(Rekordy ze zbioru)
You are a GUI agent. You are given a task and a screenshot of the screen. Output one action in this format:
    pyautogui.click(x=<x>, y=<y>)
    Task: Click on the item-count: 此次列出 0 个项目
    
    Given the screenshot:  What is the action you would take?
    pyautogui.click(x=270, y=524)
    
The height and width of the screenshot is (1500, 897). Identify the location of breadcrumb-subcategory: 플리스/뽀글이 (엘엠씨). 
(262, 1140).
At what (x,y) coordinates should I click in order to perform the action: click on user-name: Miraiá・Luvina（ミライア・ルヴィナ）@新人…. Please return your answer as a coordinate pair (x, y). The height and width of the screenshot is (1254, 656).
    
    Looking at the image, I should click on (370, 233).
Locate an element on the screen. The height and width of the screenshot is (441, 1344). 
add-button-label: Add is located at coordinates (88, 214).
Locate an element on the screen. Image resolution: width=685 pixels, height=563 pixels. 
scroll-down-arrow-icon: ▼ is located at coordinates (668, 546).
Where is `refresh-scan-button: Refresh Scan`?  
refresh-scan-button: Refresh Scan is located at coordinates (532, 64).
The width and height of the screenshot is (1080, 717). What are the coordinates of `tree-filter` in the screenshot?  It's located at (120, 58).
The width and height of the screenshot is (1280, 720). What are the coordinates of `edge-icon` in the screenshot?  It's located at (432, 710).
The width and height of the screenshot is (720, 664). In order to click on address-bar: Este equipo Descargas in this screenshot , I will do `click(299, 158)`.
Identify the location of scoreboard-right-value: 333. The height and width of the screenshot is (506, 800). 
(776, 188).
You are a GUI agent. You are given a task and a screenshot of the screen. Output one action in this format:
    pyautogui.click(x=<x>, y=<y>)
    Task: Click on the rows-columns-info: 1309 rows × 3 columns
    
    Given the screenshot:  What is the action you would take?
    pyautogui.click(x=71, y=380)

- _Co należy zrobić_: Zmień w powyższych rekordach każde wystąpienie „Locate an element on the screen” na „Find the element on the screen” i przepisz je w całości, resztę pozostawiając bez zmian.

- _Rozwiązanie zadania_:
You are a GUI agent. You are given a task and a screenshot of the screen. Output one action in this format:
    pyautogui.click(x=<x>, y=<y>)
    Task: Click on the item-count: 此次列出 0 个项目
    
    Given the screenshot:  What is the action you would take?
    pyautogui.click(x=270, y=524)
    
The height and width of the screenshot is (1500, 897). Identify the location of breadcrumb-subcategory: 플리스/뽀글이 (엘엠씨). 
(262, 1140).
At what (x,y) coordinates should I click in order to perform the action: click on user-name: Miraiá・Luvina（ミライア・ルヴィナ）@新人…. Please return your answer as a coordinate pair (x, y). The height and width of the screenshot is (1254, 656).
    
    Looking at the image, I should click on (370, 233).
Find the element on the screen. The height and width of the screenshot is (441, 1344). 
add-button-label: Add is located at coordinates (88, 214).
Find the element on the screen. Image resolution: width=685 pixels, height=563 pixels. 
scroll-down-arrow-icon: ▼ is located at coordinates (668, 546).
Where is `refresh-scan-button: Refresh Scan`?  
refresh-scan-button: Refresh Scan is located at coordinates (532, 64).
The width and height of the screenshot is (1080, 717). What are the coordinates of `tree-filter` in the screenshot?  It's located at (120, 58).
The width and height of the screenshot is (1280, 720). What are the coordinates of `edge-icon` in the screenshot?  It's located at (432, 710).
The width and height of the screenshot is (720, 664). In order to click on address-bar: Este equipo Descargas in this screenshot , I will do `click(299, 158)`.
Identify the location of scoreboard-right-value: 333. The height and width of the screenshot is (506, 800). 
(776, 188).
You are a GUI agent. You are given a task and a screenshot of the screen. Output one action in this format:
    pyautogui.click(x=<x>, y=<y>)
    Task: Click on the rows-columns-info: 1309 rows × 3 columns
    
    Given the screenshot:  What is the action you would take?
    pyautogui.click(x=71, y=380)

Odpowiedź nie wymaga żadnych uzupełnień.